▸ What you are asked to do
Transcribe the line holding "You are a computer-use" together with every line after it, through the end of the records, exactly and with no pictures.

▸ Input records

━━━━━━━━━━━━━━━━━━━━━━━━━━━━━━

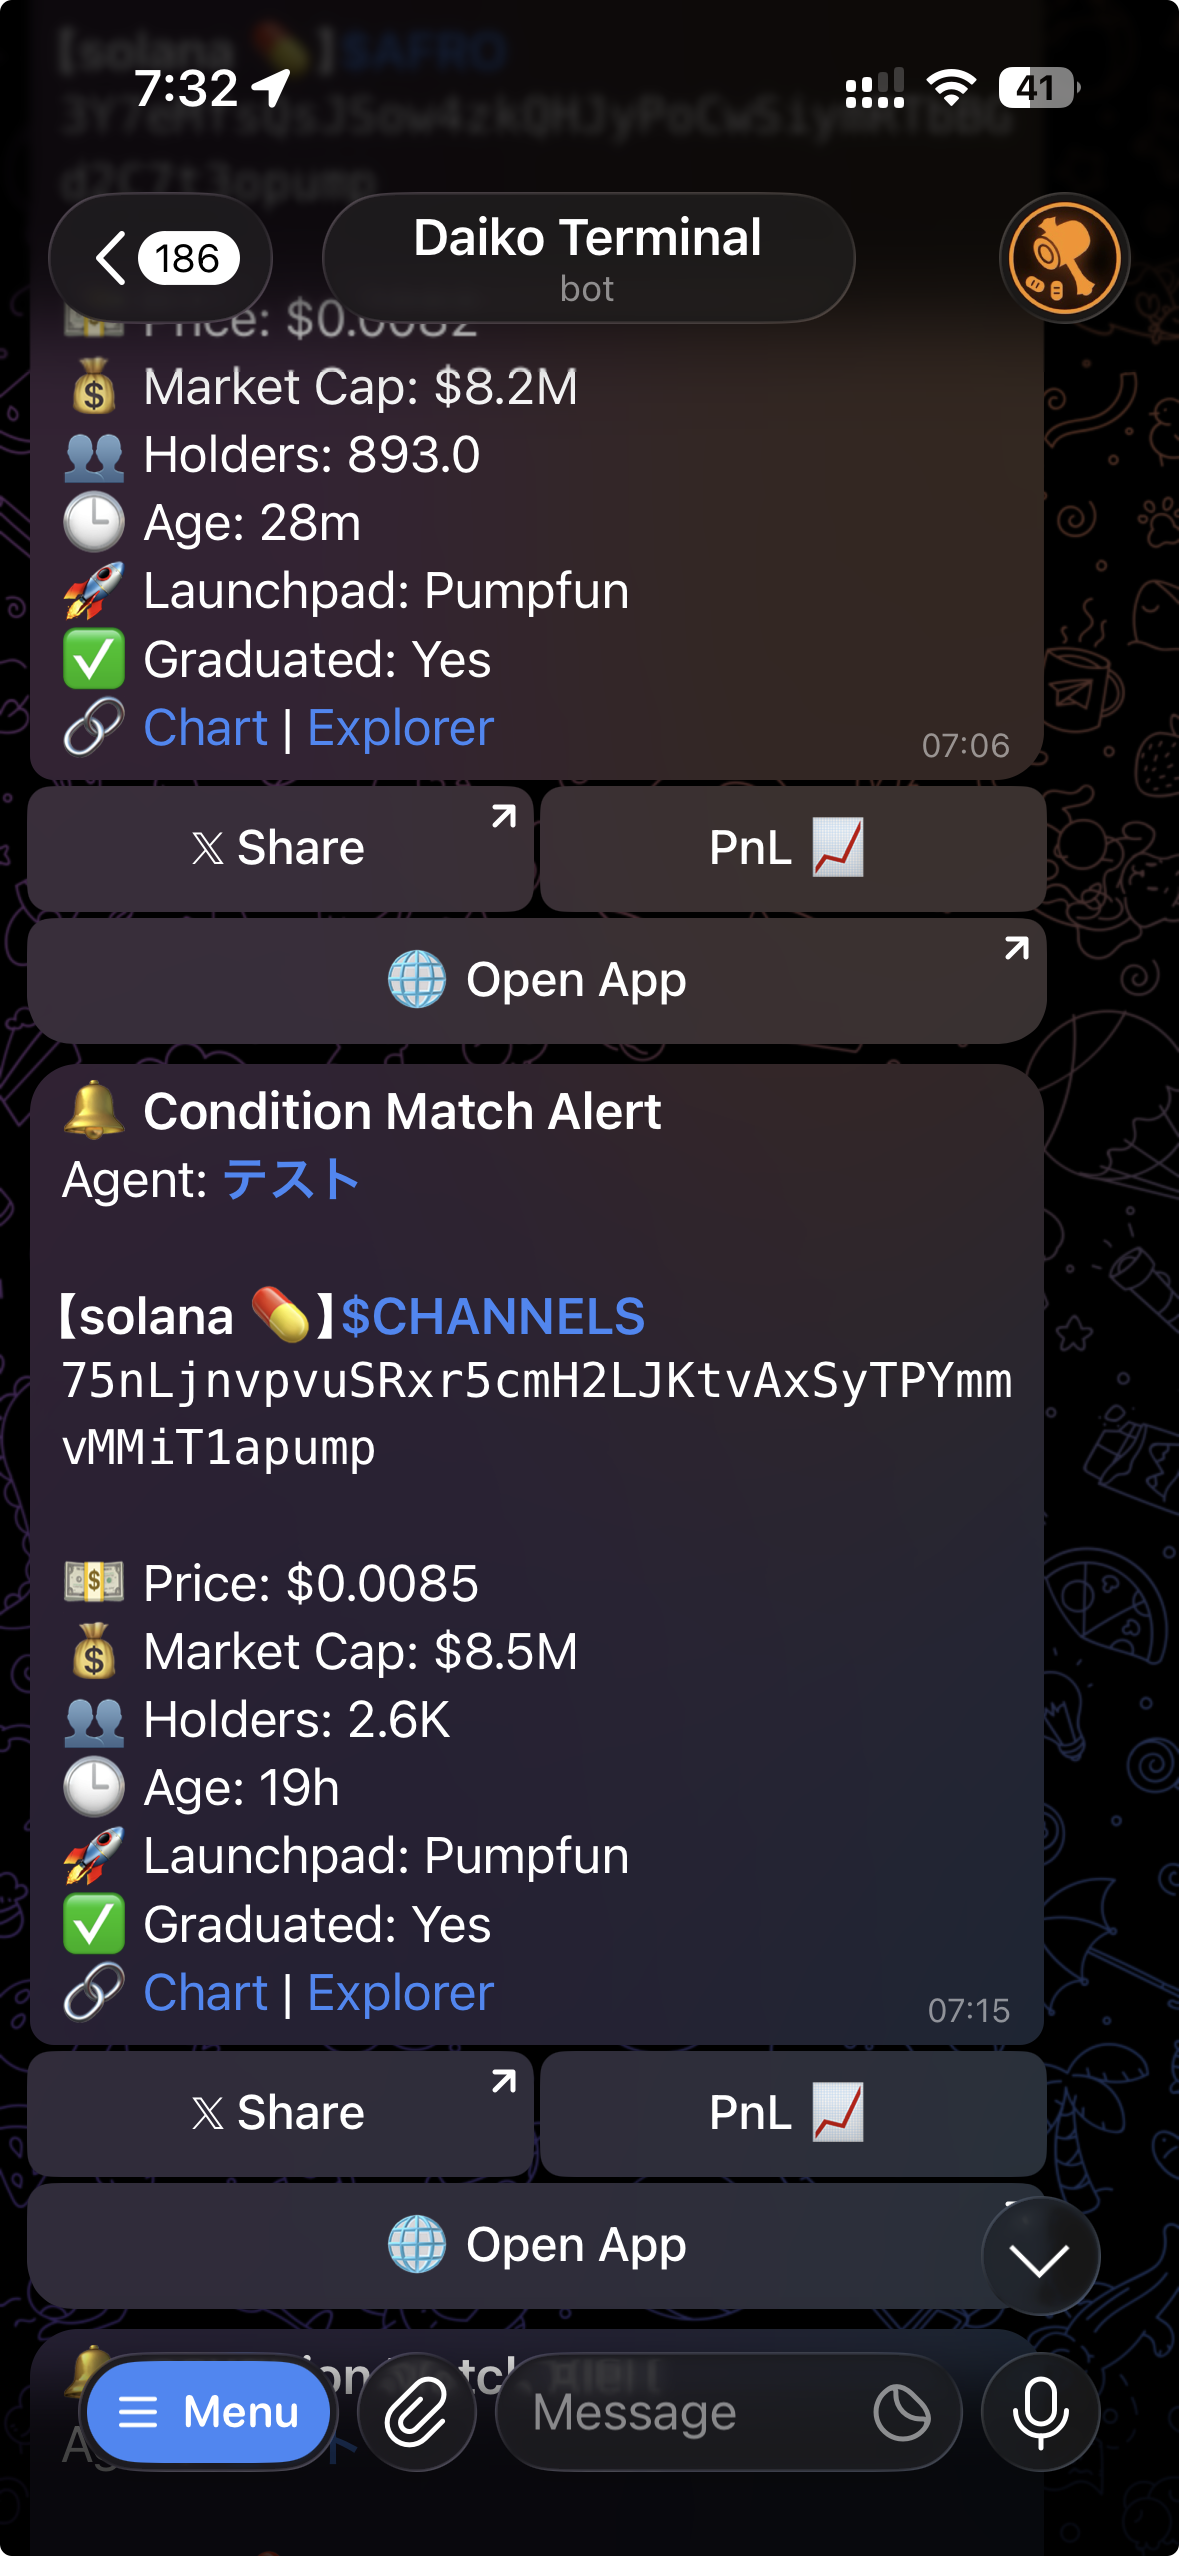This screenshot has width=1179, height=2556.
Task: Tap the unread count badge showing 186
Action: pyautogui.click(x=186, y=257)
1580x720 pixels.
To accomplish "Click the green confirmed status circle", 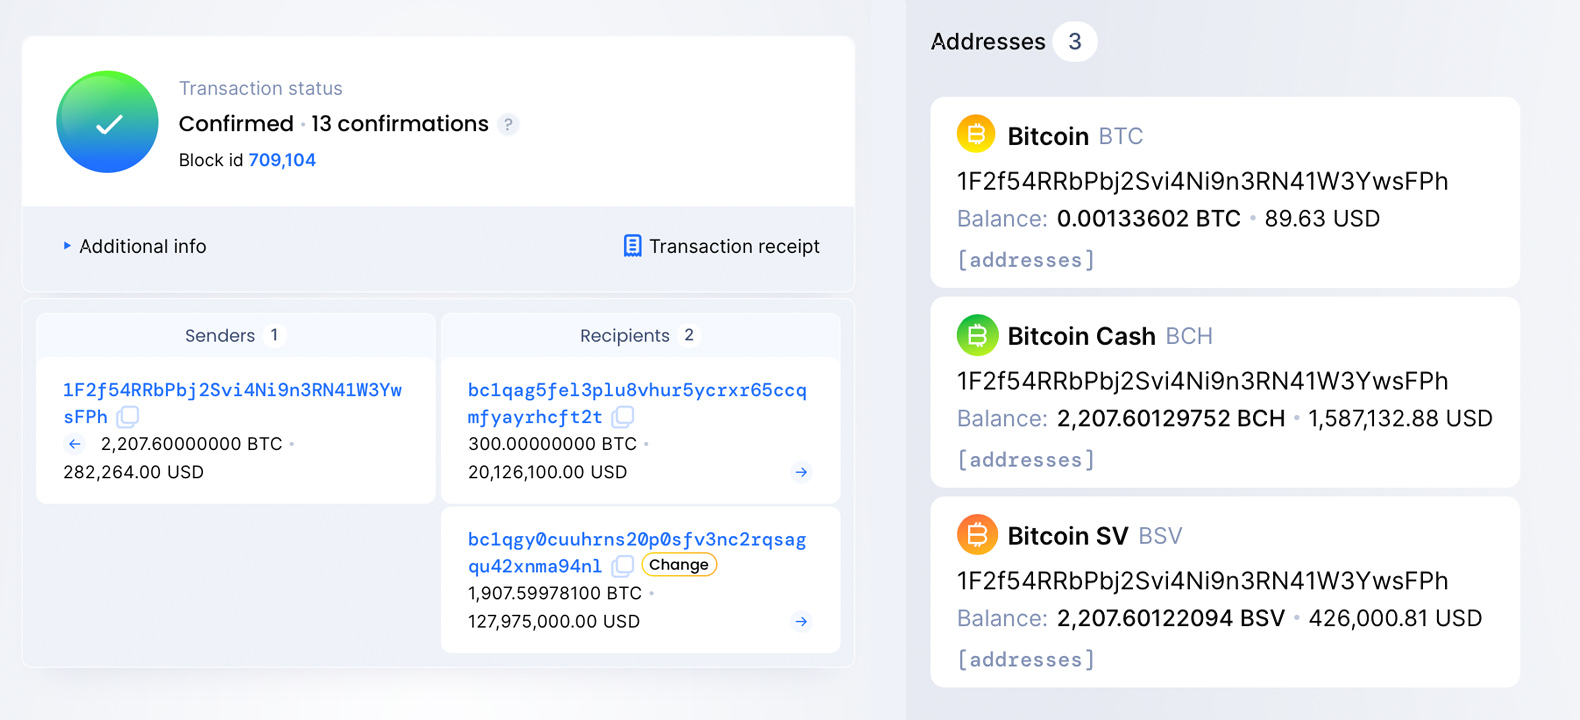I will coord(107,122).
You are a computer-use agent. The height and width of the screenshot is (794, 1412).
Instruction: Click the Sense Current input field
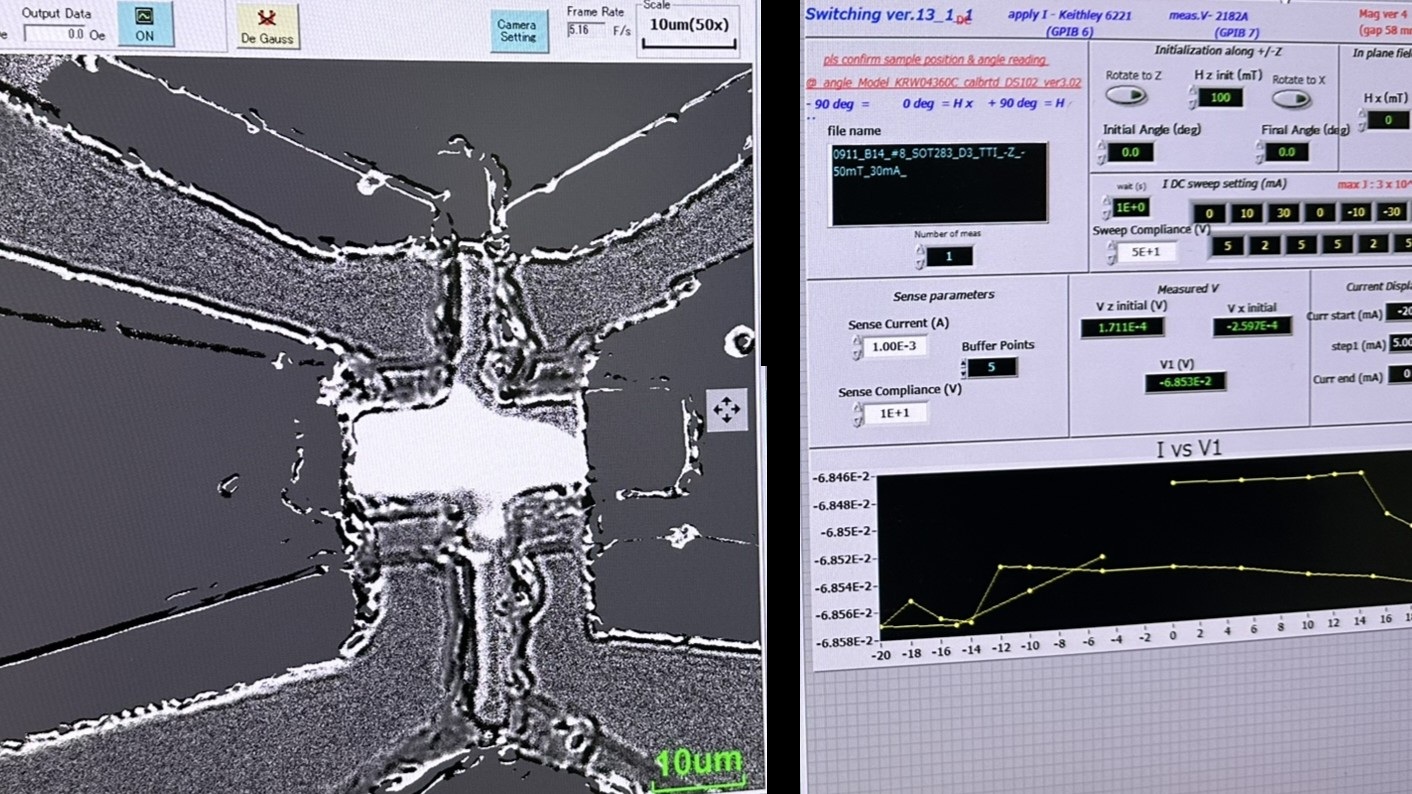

━━━━━━━━━━━━━━━━━━━━━━━━━━━━━━

▸ Task solution
You are a computer-use agent. The height and width of the screenshot is (794, 1412).
Instruction: Click the Sense Current input field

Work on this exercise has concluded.